Description
Database normalization is the process of organizing the attributes and tables of a relational database to minimize data redundancy.
Normalization involves re-factoring a table into smaller (and less redundant) tables but without losing information; defining foreign keys in the old table referencing the primary keys of the new ones. The objective is to isolate data so that additions, deletions, and modifications of an attribute can be made in just one table and then propagated through the rest of the database using the defined foreign keys.
Normalization can be described as:
- It is a technique for designing relational database tables to minimize duplication of information.
- Normalization is a practice to safeguard the database against logical and structural anomalies.
- Normalization is also termed as Canonical synthesis by the experts.
- It is used to keep data consistent and check that no loss of data as well as integrity is there.

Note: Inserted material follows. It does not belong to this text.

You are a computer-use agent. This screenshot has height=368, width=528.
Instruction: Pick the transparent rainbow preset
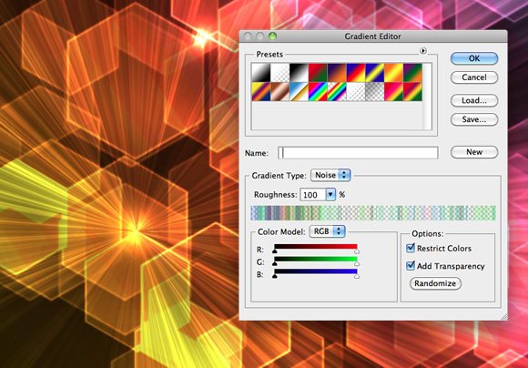(337, 92)
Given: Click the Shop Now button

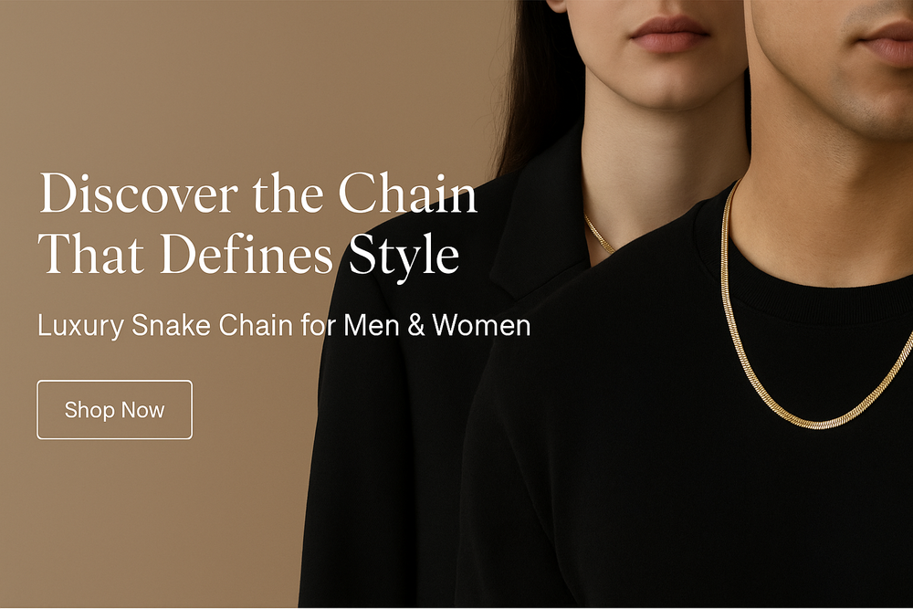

- Its complexity may lead to higher degree of join operations which sometimes lead to the degraded throughput times.
Normalization Objective
- To free the collection of relations from undesirable insertion, update and deletion dependencies;
- To reduce the need for restructuring the collection of relations, as new types of data are introduced, and thus increase the life span of application programs;
- To make the relational model more informative to users;
- To make the collection of relations neutral to the query statistics, where these statistics are liable to change as time goes by.
Database Modification Anomalies
When an attempt is made to modify (update, insert into, or delete from) a table, undesired side-effects may follow. Not all tables can suffer from these side-effects; rather, the side-effects can only arise in tables that have not been sufficiently normalized. An insufficiently normalized table might have one or more of the following characteristics:
Update Anomaly:
The same information can be expressed on multiple rows; therefore updates to the table may result in logical inconsistencies. For example, each record in an "Employees' Skills" table might contain an Employee ID, Employee Address, and Skill; thus a change of address for a particular employee will potentially need to be applied to multiple records (one for each skill). If the update is not carried through successfully—if, that is, the employee's address is updated on some records but not others—then the table is left in an inconsistent state. Specifically, the table provides conflicting answers to the question of what this particular employee's address is. This phenomenon is known as an update anomaly.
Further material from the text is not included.